Ah, something we agree on. :)
posted by rushmc at 6:58 AM on July 6, 2004


I am not sure why the " of all people"--Buckley has been favoring legalization of pot for many years now.
posted by Postroad at 7:26 AM on July 6, 2004


First, Buckley mentions marijuana use, then legalization, and finally medical marijuana, without addressing the issue of who is going to reform existing laws. If he means to imply that the federal government should create yet another bureaucracy to regulate marijuana decriminalization, taxation, and distribution, then I wholeheartedly disagree. Several states have already decriminalized marijuana for personal use such as Alaska, or many others in which possession is a misdemeanor:

"Since 1973, 12 state legislatures -- Alaska, California, Colorado, Maine, Minnesota, Mississippi, Nebraska, Nevada, New York, North Carolina, Ohio and Oregon -- have enacted versions of marijuana decriminalization."

So long as federal laws are not violated, the states should be able to decide what's right for their own citizens, as they seem to be doing. No problem.
posted by hama7 at 8:03 AM on July 6, 2004


Hama: Buckley has always liked to speak broadly without really leaving much to pin him down on. But then, it's not his job to make the policy, just to say what it ought to be. (Mind, I've always liked him, if only because I enjoyed his elegant cattyness...At least he doesn't gleefully refer to his opponent's pre-teen daughter as "the dog-faced girl".)

And let's not forget that he's also periodically come out in favor (in principle) of mandatory national service (though, as I recally, he did commit to finding that idea logistically unfeasible).

Thoughtful people recognize that there's a difference between "C"onservatism and "c"onservatism. That said, Buckley is, solidly, a big-C Conservative. He has libertarian leanings, to be sure, but they are tempered by a true preservationist conservatism, all leavened with enough pragmatism for him to know which party he needs to support to achieve his goals.
posted by lodurr at 9:52 AM on July 6, 2004


Not just Buckley, but National Review as a whole, supports decriminalizing drugs, and not just pot. (Except for National Review Online's editor-at-large Jonah Goldberg, who thinks hard drugs should stay illegal.) There have been plenty of arguments about this over in the NRO blog, The Corner (powered by Blogger!), if you want to poke around in their archives.

(MeFi newsflash: some conservatives are actually decent people!
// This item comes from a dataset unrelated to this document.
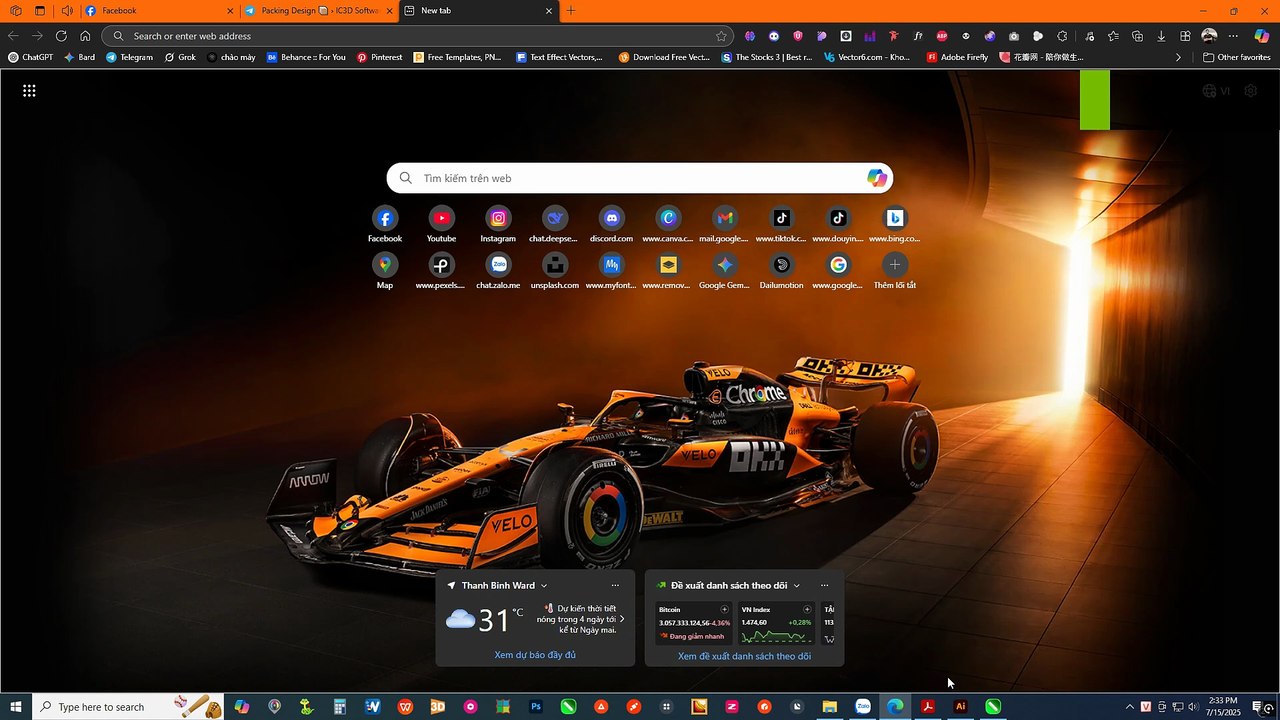This screenshot has height=720, width=1280.
Task: Expand the Thanh Binh Ward location dropdown
Action: coord(544,586)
Film at 11!)
posted by Asparagirl at 10:39 AM on July 6, 2004


NRO ran two issues on drug legalization (not just pot) many years back. Good reading. Track it down at the library. Too bad they're not so sensible on most other issues.
posted by 4midori at 1:11 PM on July 6, 2004


Mind, I've always liked him, if only because I enjoyed his elegant cattyness

He's one of a kind. His wit and vocabulary(!) come across especially well in his speech.
posted by hama7 at 3:06 PM on July 6, 2004


Midas, spare me your lame rationalizations.

Everything about the drug war goes against conservative values like smaller government, states rights, and land owner's/property rights. The fact that the few who speak out against it are the exception and not the norm speaks volumes on how this issue has been marginalized in the press.

Its either hypocrisy or, more realistically, the GOP consists of patsys for big business and big religion. The drug war isn't just a moral position, its a web of disinformation. How many American studies make pot sound like the worst sustance on the planet? How many more commercials do we need telling us drugs == terrorism? etc. This disinfo campaign is aimed at the core, to keep them believing the BS. And what profitable BS it is! Government spending on the drug war is huge, the prison industry is loving it, etc.

Also, I dont see the hypocrisy of a union worker and a radical environmentalist all breathing the same cleaner air or the radical working in a union shop.